Tuesday, January 24, 2012
Book Review: Treasure Island by Robert Louis Stevenson
Young Jim Hawkins works with his father at the Admiral Benbow Inn, and his life is normal until "the old seadog" Billy Bones comes to stay at the inn. Jim is told to look out for a man with one leg, and soon the one-legged man begins to haunt his dreams, which is a good indication of the troubles to come. The next thing Jim knows, he's off on an adventure with a poorly-chosen crew of sailors, a few decent Englishmen, a map that is supposed to lead to a hidden treasure, and Long John Silver--a quirky and charming ship's cook who wins Jim's admiration, but who is hiding quite a few secrets.
I'm reading this book again as an adult, but what I remember most about reading Treasure Island in my childhood is how uninterested I was in it. I think by the time I read the book at age 11 or so, I had already seen so many adaptations, skits, and knockoffs of Treasure Island that reading the source material was a letdown. Plain old betrayals and treasure discoveries somehow felt anticlimactic. As a kid, I also resented the fact that there were no girls in the story (except for Jim's easily flustered mom). You can't really fault a story about sailors and pirates for not having any prominent female characters, but I still find that very few dudes-only stories manage to hold my attention. To really get into a fictional world, I almost always have to have somebody as my stand-in, some significant female presence affecting the story. But despite my initial apathy, I do think there are some nice points to Treasure Island.
-- Realism. Everyone's very dirty, with ratty hair, black fingernails, jagged scars, etc. This doesn't seem to be a romanticized rendering of pirates.
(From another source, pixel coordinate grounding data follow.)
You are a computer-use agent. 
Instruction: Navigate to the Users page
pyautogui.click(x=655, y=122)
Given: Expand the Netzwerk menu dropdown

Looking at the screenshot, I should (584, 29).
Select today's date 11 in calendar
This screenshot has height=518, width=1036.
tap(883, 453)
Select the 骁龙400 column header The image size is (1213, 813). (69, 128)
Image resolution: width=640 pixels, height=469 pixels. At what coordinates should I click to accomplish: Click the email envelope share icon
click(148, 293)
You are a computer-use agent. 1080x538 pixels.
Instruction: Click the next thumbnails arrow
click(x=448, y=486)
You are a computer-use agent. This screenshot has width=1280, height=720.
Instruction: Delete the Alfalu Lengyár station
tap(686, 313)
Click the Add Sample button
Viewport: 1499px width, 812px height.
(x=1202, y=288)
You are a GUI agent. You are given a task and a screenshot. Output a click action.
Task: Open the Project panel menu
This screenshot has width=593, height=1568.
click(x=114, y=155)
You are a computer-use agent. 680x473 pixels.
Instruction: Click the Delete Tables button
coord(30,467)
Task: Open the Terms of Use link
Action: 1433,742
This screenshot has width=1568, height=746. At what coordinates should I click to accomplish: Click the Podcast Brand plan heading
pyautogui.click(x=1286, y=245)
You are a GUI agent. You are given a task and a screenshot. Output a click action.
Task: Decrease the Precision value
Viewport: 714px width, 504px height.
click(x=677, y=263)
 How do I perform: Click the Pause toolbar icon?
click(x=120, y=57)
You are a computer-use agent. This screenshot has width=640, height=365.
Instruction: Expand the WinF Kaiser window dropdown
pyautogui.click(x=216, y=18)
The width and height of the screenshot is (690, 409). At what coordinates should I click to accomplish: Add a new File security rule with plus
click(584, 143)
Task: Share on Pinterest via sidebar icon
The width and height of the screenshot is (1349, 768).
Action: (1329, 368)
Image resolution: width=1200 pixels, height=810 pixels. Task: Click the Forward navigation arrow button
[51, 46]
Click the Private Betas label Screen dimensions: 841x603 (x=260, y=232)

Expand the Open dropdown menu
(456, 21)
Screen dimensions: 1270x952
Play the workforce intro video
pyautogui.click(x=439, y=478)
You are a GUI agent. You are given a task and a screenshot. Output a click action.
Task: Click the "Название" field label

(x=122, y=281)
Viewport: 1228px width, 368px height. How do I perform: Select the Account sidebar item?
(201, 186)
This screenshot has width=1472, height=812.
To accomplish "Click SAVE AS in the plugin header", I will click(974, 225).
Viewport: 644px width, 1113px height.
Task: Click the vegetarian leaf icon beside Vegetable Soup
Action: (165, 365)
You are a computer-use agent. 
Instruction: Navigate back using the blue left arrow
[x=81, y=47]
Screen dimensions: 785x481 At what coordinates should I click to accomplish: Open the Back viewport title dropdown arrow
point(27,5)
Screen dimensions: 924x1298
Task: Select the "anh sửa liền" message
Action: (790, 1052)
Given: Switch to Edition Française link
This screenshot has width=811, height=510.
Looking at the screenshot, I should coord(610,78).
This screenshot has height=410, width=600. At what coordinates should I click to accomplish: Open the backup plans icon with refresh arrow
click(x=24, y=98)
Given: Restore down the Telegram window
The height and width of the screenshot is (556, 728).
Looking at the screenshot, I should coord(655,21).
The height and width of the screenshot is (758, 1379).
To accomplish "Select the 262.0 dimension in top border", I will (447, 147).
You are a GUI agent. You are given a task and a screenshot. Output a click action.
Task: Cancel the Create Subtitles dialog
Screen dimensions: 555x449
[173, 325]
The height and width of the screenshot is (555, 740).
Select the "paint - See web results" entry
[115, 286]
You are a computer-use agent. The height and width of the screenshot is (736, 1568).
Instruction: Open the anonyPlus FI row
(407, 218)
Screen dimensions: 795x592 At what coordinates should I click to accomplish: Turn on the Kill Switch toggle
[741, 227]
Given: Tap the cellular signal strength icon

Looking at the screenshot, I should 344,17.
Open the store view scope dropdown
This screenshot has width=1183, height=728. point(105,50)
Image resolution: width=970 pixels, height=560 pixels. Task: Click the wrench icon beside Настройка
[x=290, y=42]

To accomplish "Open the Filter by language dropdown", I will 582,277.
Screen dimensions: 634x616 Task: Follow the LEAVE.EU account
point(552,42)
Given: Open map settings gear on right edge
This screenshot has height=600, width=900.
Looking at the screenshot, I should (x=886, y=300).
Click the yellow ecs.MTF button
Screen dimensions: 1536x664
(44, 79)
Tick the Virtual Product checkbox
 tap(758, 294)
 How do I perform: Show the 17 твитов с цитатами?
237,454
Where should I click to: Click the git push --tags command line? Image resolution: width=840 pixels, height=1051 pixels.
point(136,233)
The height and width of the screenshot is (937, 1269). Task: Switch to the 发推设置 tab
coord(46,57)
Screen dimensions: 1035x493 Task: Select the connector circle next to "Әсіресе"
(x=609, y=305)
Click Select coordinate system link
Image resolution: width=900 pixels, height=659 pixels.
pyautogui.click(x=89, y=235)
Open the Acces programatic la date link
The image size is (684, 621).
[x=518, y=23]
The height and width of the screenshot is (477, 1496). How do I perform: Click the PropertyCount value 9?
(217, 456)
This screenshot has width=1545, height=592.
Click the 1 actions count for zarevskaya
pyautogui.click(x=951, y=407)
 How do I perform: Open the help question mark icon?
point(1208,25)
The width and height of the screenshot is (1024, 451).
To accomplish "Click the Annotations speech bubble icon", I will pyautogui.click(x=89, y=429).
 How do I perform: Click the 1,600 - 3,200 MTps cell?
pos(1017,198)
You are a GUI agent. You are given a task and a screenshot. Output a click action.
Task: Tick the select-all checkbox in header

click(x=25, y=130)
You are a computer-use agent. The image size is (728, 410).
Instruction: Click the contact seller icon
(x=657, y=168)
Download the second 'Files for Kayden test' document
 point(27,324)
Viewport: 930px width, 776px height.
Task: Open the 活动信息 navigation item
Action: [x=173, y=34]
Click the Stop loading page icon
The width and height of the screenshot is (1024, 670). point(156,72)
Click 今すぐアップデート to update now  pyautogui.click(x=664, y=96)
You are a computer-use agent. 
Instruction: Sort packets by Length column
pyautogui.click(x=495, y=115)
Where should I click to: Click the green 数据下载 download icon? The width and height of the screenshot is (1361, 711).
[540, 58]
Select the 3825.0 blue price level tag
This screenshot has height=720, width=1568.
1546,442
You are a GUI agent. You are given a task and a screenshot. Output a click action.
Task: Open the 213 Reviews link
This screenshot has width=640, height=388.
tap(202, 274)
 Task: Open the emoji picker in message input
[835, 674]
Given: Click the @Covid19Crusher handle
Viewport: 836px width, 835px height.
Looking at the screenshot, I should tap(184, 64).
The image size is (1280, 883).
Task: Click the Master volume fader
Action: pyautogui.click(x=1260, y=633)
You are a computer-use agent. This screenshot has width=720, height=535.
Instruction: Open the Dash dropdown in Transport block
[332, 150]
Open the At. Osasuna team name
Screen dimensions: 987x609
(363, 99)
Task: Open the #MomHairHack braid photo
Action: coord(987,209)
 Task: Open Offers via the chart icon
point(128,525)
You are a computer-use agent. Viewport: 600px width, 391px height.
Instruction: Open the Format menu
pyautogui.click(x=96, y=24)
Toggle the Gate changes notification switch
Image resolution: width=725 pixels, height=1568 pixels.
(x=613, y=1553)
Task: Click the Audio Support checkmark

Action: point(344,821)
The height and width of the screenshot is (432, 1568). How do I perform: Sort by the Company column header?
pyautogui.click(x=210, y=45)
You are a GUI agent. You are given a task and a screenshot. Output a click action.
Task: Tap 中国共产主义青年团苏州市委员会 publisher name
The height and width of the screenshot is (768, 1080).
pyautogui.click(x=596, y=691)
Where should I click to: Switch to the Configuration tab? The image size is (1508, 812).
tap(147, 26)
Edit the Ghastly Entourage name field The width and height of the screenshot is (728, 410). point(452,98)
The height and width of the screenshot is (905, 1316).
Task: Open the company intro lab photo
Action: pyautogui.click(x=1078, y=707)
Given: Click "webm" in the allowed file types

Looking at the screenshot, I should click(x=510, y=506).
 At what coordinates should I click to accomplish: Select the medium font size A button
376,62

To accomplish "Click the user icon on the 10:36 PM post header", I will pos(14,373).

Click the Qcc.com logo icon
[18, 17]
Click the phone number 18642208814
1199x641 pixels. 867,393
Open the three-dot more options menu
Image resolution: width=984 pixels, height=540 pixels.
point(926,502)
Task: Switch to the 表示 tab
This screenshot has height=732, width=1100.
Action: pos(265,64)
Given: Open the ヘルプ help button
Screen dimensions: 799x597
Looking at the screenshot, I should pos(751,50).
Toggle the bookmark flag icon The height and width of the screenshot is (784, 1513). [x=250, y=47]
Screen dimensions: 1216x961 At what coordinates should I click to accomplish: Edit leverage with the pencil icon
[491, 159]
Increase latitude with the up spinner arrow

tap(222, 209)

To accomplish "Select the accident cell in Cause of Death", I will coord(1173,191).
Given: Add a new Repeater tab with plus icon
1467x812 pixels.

--Action. Though Treasure Island is descriptive enough, it's definitely not flowery and the author doesn't spend as much time as other writers of the same period on establishing the scenery, which I appreciated.
--Jim. He doesn't seem like an especially vivid character because he's mainly the lens through which we see the fictional world, but he is notably brave and he is very action-oriented for a boy who comes from a quiet country lifestyle.
--Little details. 1. I like how "Long John" is already a nickname, but the man gets a further nickname from his crew--Barbecue, because he's the cook. 2. Long John's parrot is named "Cap'n Flint" after his old ship's captain, which seems kind of irreverent and therefore perfect for a pirate's pet. 3. The fact that Jim thinks it's totally normal to jump into an apple barrel to find an apple to eat. Doesn't really sound like a clean practice, getting your clothes and shoes mixed up with your food. But hey, whatever it takes to get to the food that wards off the scurvy...
--Memorable side characters. Dr. Livesy is pretty tough--he doesn't suffer fools gladly and doesn't think much of loud ruffians. It's also great how obsessed Ben Gunn is with cheese. The abandoned man has been fantasizing about cheese-eating for three years.
To me, Treasure Island isn't really an entertaining read, nor is it high on the list of great literary works, but it's certainly worth looking at. Most of us have experienced a culture laden with references to the book and parodies of it, so it's a nice revelation to actually read the original and find out what parts have been exaggerated or altered in adaptation. Grade: B
--"Sometimes he would call for glasses round and force all the trembling company to listen to his stories or bear a chorus to his singing. Often I have heard the house shaking with "Yo-ho-ho, and a bottle of rum," all the neighbours joining in for dear life, with the fear of death upon them, and each singing louder than the other to avoid remark." (pg 5)
The pirates use some great slang and onomatopoeia in this story...
-"I'm not afraid on 'em. I'll shake out another reef, matey, and daddle 'em again." (pg 15)
-"Budge, you skulk!" cried Pew. (pg 24)
Watchable bonus: Yes, it's the least accurate adaptation of the classic, but Muppet Treasure Island remains my favorite, especially because of the songs. One more time now!